Copy the data below exactly.

→ **Stored items**:
"""

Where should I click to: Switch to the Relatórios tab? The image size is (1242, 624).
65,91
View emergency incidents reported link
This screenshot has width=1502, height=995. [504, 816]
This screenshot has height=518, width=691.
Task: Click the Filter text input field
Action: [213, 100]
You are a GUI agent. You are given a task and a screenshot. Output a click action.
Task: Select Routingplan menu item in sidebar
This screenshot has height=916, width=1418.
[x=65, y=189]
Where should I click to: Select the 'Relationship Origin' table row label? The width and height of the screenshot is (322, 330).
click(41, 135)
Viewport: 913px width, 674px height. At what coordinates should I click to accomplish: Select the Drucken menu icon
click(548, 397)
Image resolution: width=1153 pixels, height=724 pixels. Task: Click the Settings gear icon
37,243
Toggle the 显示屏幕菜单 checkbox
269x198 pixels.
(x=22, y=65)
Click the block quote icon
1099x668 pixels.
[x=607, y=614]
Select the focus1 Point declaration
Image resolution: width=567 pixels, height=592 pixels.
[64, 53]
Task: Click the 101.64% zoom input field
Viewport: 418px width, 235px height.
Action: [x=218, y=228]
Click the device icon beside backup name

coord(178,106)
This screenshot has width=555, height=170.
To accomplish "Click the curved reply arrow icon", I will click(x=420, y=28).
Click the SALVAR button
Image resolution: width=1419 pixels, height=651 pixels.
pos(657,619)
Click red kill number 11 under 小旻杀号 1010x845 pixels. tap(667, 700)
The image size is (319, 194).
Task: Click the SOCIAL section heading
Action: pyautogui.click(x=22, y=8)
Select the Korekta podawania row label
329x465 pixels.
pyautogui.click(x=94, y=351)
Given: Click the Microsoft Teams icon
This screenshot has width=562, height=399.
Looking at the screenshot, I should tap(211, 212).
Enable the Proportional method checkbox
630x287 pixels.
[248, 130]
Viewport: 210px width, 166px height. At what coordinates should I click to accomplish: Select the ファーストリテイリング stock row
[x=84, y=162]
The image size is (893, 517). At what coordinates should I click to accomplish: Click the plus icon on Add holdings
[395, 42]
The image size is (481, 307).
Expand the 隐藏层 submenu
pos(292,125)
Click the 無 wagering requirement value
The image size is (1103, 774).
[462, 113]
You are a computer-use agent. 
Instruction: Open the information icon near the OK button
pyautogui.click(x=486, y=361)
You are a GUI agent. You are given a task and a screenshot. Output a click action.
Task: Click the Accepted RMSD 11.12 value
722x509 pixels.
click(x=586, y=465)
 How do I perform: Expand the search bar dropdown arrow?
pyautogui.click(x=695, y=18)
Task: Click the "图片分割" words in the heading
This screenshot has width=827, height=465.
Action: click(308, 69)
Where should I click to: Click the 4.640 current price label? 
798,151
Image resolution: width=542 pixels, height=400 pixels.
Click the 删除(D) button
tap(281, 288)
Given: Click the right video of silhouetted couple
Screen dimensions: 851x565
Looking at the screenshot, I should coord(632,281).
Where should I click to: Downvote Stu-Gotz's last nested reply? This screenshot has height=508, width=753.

"""

→ **Solution to this exercise**:
Where should I click to: Switch to the Relatórios tab? The image size is (1242, 624).
65,91
View emergency incidents reported link
This screenshot has width=1502, height=995. [504, 816]
This screenshot has height=518, width=691.
Task: Click the Filter text input field
Action: [213, 100]
You are a GUI agent. You are given a task and a screenshot. Output a click action.
Task: Select Routingplan menu item in sidebar
This screenshot has height=916, width=1418.
[x=65, y=189]
Where should I click to: Select the 'Relationship Origin' table row label? The width and height of the screenshot is (322, 330).
click(41, 135)
Viewport: 913px width, 674px height. At what coordinates should I click to accomplish: Select the Drucken menu icon
click(548, 397)
Image resolution: width=1153 pixels, height=724 pixels. Task: Click the Settings gear icon
37,243
Toggle the 显示屏幕菜单 checkbox
269x198 pixels.
(x=22, y=65)
Click the block quote icon
1099x668 pixels.
[x=607, y=614]
Select the focus1 Point declaration
Image resolution: width=567 pixels, height=592 pixels.
[64, 53]
Task: Click the 101.64% zoom input field
Viewport: 418px width, 235px height.
Action: [x=218, y=228]
Click the device icon beside backup name

coord(178,106)
This screenshot has width=555, height=170.
To accomplish "Click the curved reply arrow icon", I will click(x=420, y=28).
Click the SALVAR button
Image resolution: width=1419 pixels, height=651 pixels.
pos(657,619)
Click red kill number 11 under 小旻杀号 1010x845 pixels. tap(667, 700)
The image size is (319, 194).
Task: Click the SOCIAL section heading
Action: pyautogui.click(x=22, y=8)
Select the Korekta podawania row label
329x465 pixels.
pyautogui.click(x=94, y=351)
Given: Click the Microsoft Teams icon
This screenshot has width=562, height=399.
Looking at the screenshot, I should tap(211, 212).
Enable the Proportional method checkbox
630x287 pixels.
[248, 130]
Viewport: 210px width, 166px height. At what coordinates should I click to accomplish: Select the ファーストリテイリング stock row
[x=84, y=162]
The image size is (893, 517). At what coordinates should I click to accomplish: Click the plus icon on Add holdings
[395, 42]
The image size is (481, 307).
Expand the 隐藏层 submenu
pos(292,125)
Click the 無 wagering requirement value
The image size is (1103, 774).
[462, 113]
You are a computer-use agent. 
Instruction: Open the information icon near the OK button
pyautogui.click(x=486, y=361)
You are a GUI agent. You are given a task and a screenshot. Output a click action.
Task: Click the Accepted RMSD 11.12 value
722x509 pixels.
click(x=586, y=465)
 How do I perform: Expand the search bar dropdown arrow?
pyautogui.click(x=695, y=18)
Task: Click the "图片分割" words in the heading
This screenshot has width=827, height=465.
Action: click(308, 69)
Where should I click to: Click the 4.640 current price label? 
798,151
Image resolution: width=542 pixels, height=400 pixels.
Click the 删除(D) button
tap(281, 288)
Given: Click the right video of silhouetted couple
Screen dimensions: 851x565
Looking at the screenshot, I should coord(632,281).
Where should I click to: Downvote Stu-Gotz's last nested reply? This screenshot has height=508, width=753.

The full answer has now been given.